Paris offrait un immense éventail de ressources pour les jeunes qui voulaient étancher leur soif de culture. Le parcours d’Ezra Pound fournit un bon exemple des curiosités qui pouvaient être satisfaites dans la Ville lumière. À son arrivée en 1920, le poète se passionna pour l’unanimisme qui, théorisé par Jules Romains, recommandait aux écrivains d’étudier l’individu à travers ses rapports sociaux, et donc de s’orienter vers une peinture de la vie collective. Pound fut aussi très intéressé par le dadaïsme, son pouvoir de subversion, son mélange des formes artistiques, sa dimension internationale.
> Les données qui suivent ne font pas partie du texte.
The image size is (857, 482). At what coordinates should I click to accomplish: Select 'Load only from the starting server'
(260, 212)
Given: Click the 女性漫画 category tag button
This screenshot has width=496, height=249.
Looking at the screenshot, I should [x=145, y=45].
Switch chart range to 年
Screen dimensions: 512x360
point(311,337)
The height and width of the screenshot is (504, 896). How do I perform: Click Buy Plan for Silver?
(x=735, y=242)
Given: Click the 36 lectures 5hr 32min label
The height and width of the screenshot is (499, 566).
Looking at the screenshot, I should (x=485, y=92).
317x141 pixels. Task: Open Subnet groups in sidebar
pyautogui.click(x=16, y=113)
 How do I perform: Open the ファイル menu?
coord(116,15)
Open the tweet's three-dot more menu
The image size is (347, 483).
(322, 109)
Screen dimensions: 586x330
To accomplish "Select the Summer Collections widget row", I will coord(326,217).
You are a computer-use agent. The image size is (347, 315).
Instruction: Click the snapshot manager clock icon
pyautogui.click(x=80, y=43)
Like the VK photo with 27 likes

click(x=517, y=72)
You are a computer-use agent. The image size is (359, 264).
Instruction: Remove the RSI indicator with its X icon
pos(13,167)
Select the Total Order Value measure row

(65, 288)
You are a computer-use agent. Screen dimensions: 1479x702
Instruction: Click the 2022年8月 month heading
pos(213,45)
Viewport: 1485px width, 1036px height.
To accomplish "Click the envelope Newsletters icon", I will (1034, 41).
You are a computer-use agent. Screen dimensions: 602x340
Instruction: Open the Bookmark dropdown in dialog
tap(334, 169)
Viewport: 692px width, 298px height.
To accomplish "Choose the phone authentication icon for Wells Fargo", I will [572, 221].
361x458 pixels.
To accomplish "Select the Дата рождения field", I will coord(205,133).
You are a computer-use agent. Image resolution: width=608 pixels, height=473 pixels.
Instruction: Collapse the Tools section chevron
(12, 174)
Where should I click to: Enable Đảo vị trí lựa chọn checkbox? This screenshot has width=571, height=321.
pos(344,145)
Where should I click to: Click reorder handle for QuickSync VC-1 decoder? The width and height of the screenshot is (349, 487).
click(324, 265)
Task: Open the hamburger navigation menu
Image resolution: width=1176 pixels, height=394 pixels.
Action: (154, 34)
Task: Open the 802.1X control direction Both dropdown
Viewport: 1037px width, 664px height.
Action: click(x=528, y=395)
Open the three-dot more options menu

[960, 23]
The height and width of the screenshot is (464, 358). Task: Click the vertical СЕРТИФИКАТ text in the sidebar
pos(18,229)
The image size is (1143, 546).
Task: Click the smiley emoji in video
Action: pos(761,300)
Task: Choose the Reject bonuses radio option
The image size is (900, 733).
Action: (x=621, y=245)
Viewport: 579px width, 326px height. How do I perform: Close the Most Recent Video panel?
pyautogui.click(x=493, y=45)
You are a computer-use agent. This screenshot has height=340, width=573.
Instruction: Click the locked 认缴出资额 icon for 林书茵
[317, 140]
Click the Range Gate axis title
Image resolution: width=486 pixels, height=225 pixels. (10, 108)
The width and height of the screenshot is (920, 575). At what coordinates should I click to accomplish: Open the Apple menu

Il défendit ardemment Joyce, prit plaisir à disserter avec Gertrude Stein et Hemingway, s’exalta devant les photographies surréalistes de Man Ray, composa un opéra avec George Antheil, s’essaya à la sculpture… Dos Passos, pour sa part, fut particulièrement séduit par la musique qu’il pouvait entendre dans la capitale : il disait éprouver un « attachement maladif » pour Debussy et Pelléas et Mélisande dont il se récitait le livret; il appréciait Milhaud, Poulenc et Honegger du groupe des Six, ainsi que Satie ; il s’enthousiasma pour les Ballets russes qui lui paraissaient représenter ce que la tragédie avait incarné pour les Grecs: « Le Sacre du printemps me semblait être l’apogée de l’art théâtral […]. La musique de Stravinski était dans notre sang.» En revanche, Dos Passos, esprit très critique, resta réservé à l’égard de Joyce qu’il rencontra chez Sylvia Beach: «J’eus l’occasion d’échanger une molle poignée de main avec un homme pâle et indifférent qui se serrait près du poêle.» Quant à Ulysse, l’Américain trouvait que le livre présentait des pages magnifiques et d’autres bien ennuyeuses. Enfin, Dos Passos fut consterné par les dadaïstes, leurs manifestations et leur petit hymne qu’il jugeait puéril: « Dada, Dada ». Il ajoutait: «C’était une fameuse troupe de dingues.»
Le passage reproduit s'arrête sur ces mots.